3. Intimacy problems.

It can make it hard for you to connect intimately with others, for various reasons. To develop a healthy relationship with intimacy, it’s important to have healthy role models. Intimacy is also made difficult when you are constantly put in a situation in which you cannot trust your caregiver or someone that should protect and love you.

4. Trust issues.

When you are put in a position in which you have a caregiver or loved one mishandle you, it should come as no surprise that it makes it hard for you to trust others. In turn, interpersonal relationships are made difficult for children in manipulative situations.

5. Emotional instability.

Another unfortunate side effect of childhood emotional misfortune is that it makes it difficult to regulate emotions. This can surface in many ways, from intense anxiety, severe depression, quick and uncontrollable anger, and social isolation.

6. Reality distortion.

Many people with trauma and ACEs have holes in their past and future.

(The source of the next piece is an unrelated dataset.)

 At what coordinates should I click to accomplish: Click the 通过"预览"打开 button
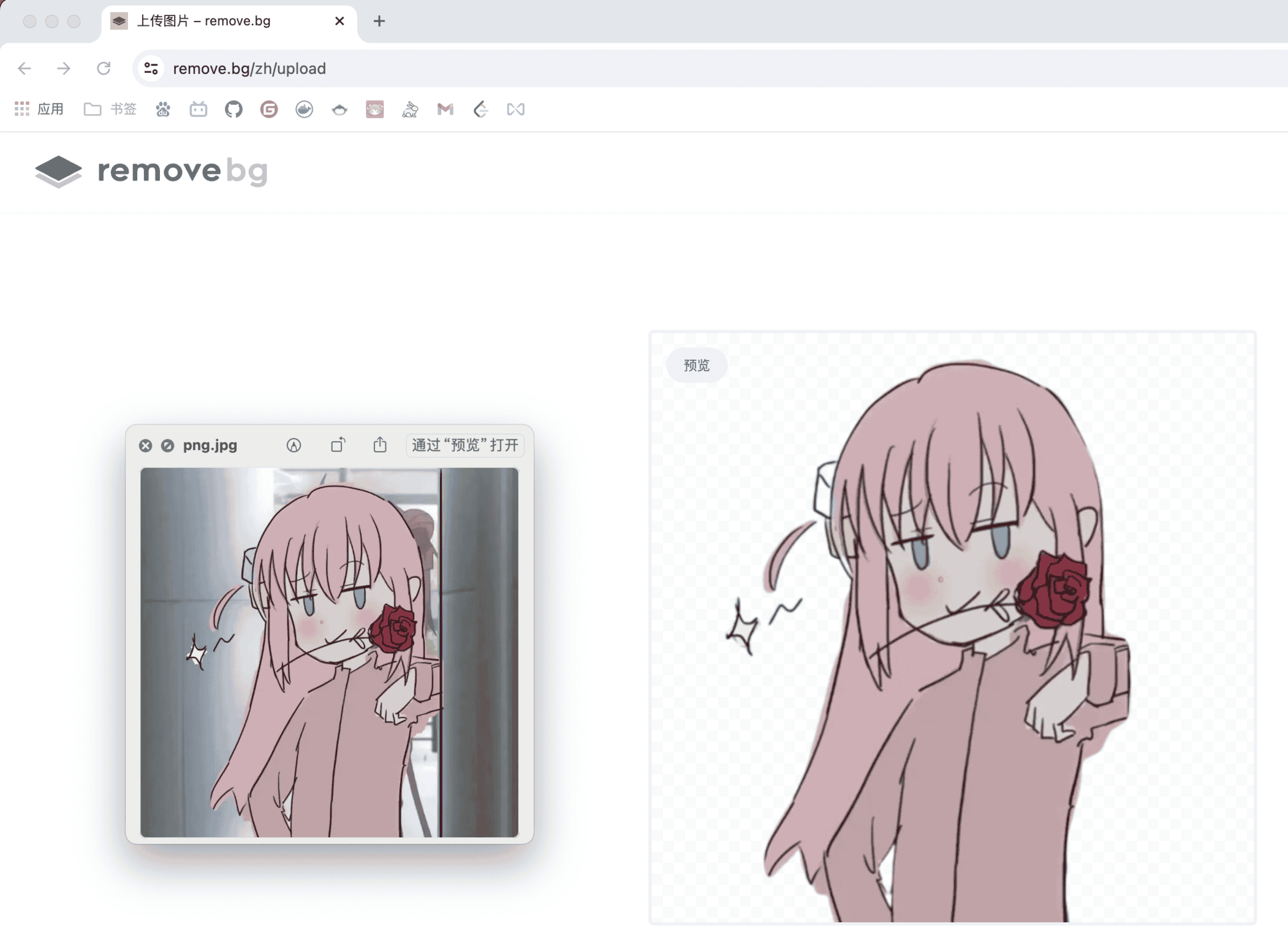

In a study of over 5,000 men and women, it was found that people who had ACEs were six times as likely to have major gaps in their childhood when compared to others.

7. Eating disorders and obesity.

Eating disorders and obesity are both quite common among those who have experienced childhood trauma. Misconduct during childhood doubles your odds of obesity in middle age.

8. Aggression and violence.

Many who have witnessed or experienced physical misconduct are far more likely to become violent in adulthood. And in a study, where childhood misconduct cases and cases of neglect were used as comparisons, those with a history of such had a higher likelihood of being arrested, adult criminality, and v!olent criminal behavior.